Required actions ▸
• a. In the text on McKinsey's Lilli security flaw, repeat word for word the part from "The specific failure" to "have non-standard architectures.".
• b. According to the text on McKinsey's Lilli security flaw, how long had Lilli been running before the vulnerability was found?

Given text ▸
A malicious actor could have silently altered what Lilli tells 40,000+ McKinsey consultants. Poisoned financial models, embedded data exfiltration in normal-looking responses, or stripped safety guardrails entirely. No logs, no file changes, no process anomalies to trigger alerts.
McKinsey's Response
The timeline moved fast. CodeWall's agent found the vulnerability on February 28. Responsible disclosure went to McKinsey on March 1. By March 2, McKinsey's CISO had acknowledged the report, patched all unauthenticated endpoints, taken the development environment offline, and blocked public API documentation. CodeWall published its findings on March 9.
McKinsey's official statement said its investigation, supported by a third-party forensics firm, "identified no evidence that client data or client confidential information were accessed by this researcher or any other unauthorized third party."
The Bigger Picture for Enterprise AI
Lilli had been running for two years before this was found. It was built by one of the world's most prominent consulting firms, the kind of organization that advises Fortune 500 companies on technology strategy. If McKinsey's AI platform had a basic SQL injection exposed for two years, the uncomfortable question is what's lurking in the thousands of hastily deployed enterprise AI tools across every other organization.
The specific failure pattern here - securing values but not keys in JSON-to-SQL translation - is exactly the kind of bug that emerges when teams build AI features fast and test against known attack patterns rather than thinking about novel input vectors. Standard scanners check standard things. AI platforms often have non-standard architectures.
CodeWall's CEO Paul Price framed the broader threat: "Hackers will be using the same technology and strategies to attack indiscriminately." An AI agent that can autonomously find and exploit a vulnerability in a major consulting firm's production system in two hours represents a real shift in what's possible for attackers. The defense side needs to move just as fast.

Material provided ▸
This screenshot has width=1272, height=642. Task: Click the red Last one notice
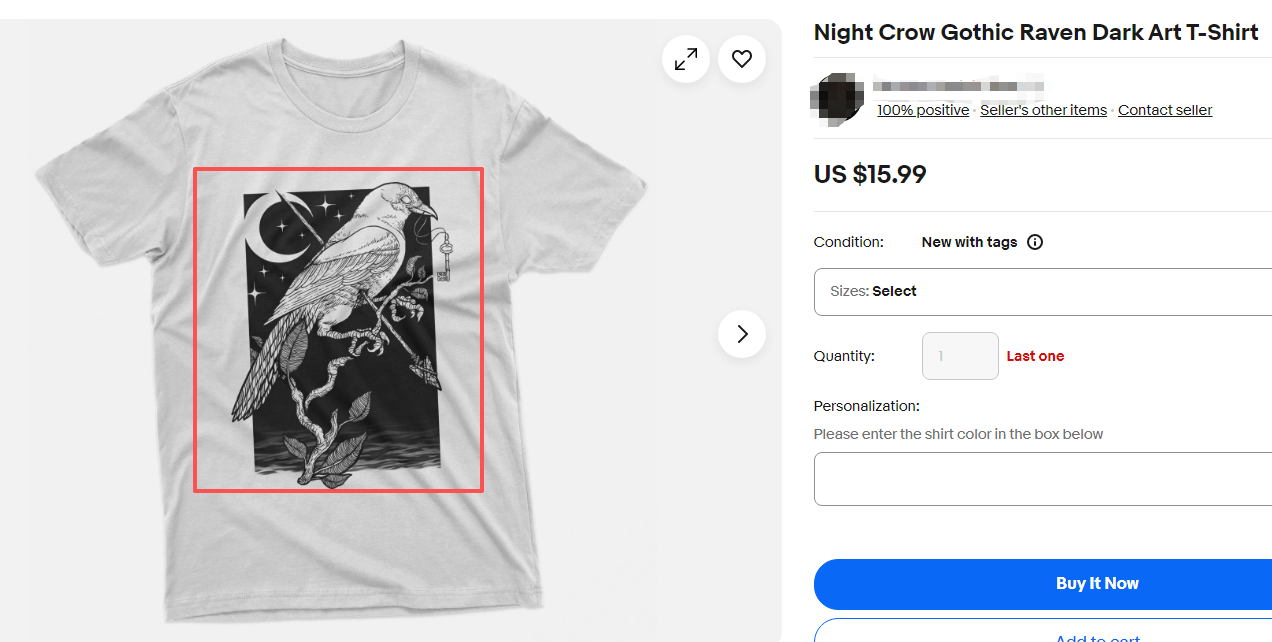tap(1035, 356)
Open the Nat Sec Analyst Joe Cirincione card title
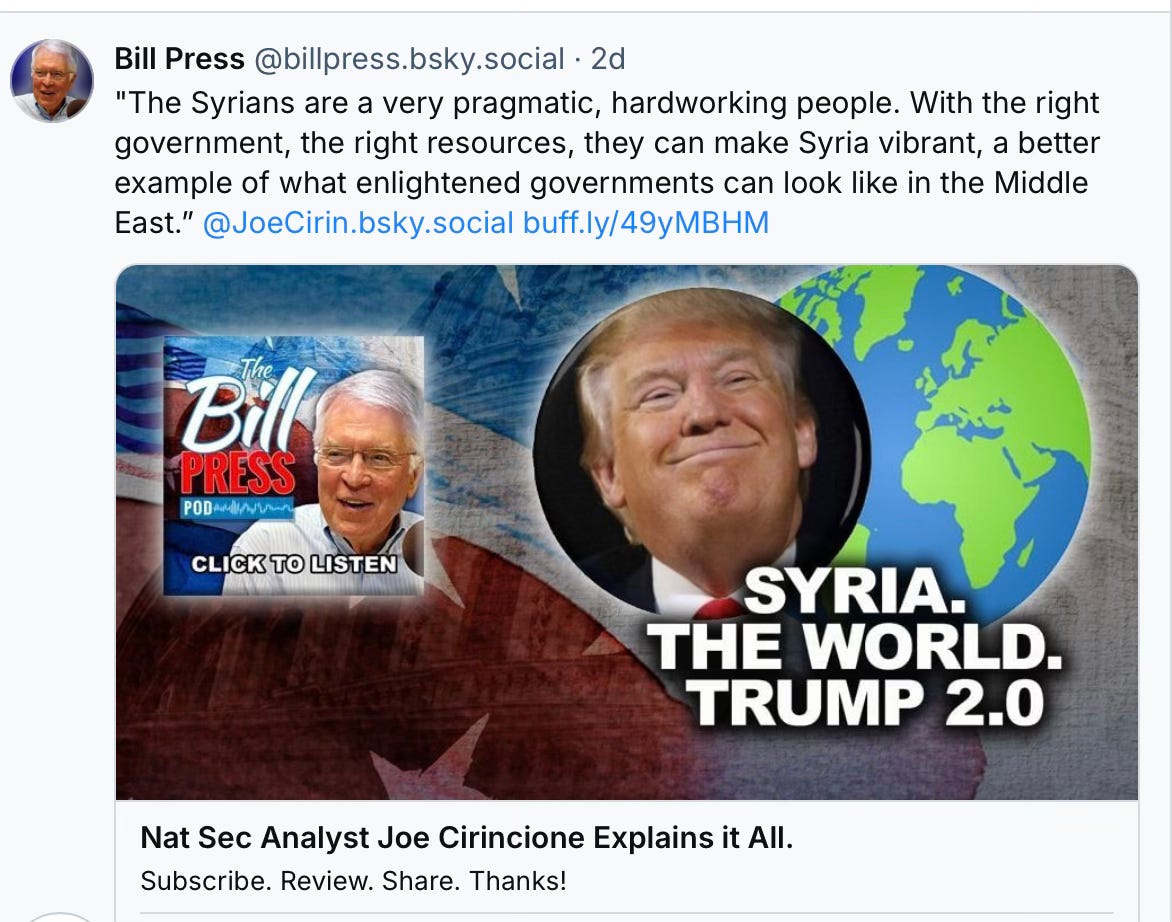The width and height of the screenshot is (1172, 922). coord(466,838)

Expected answers ▸
• a.
The specific failure pattern here - securing values but not keys in JSON-to-SQL translation - is exactly the kind of bug that emerges when teams build AI features fast and test against known attack patterns rather than thinking about novel input vectors. Standard scanners check standard things. AI platforms often have non-standard architectures.

• b. Two years.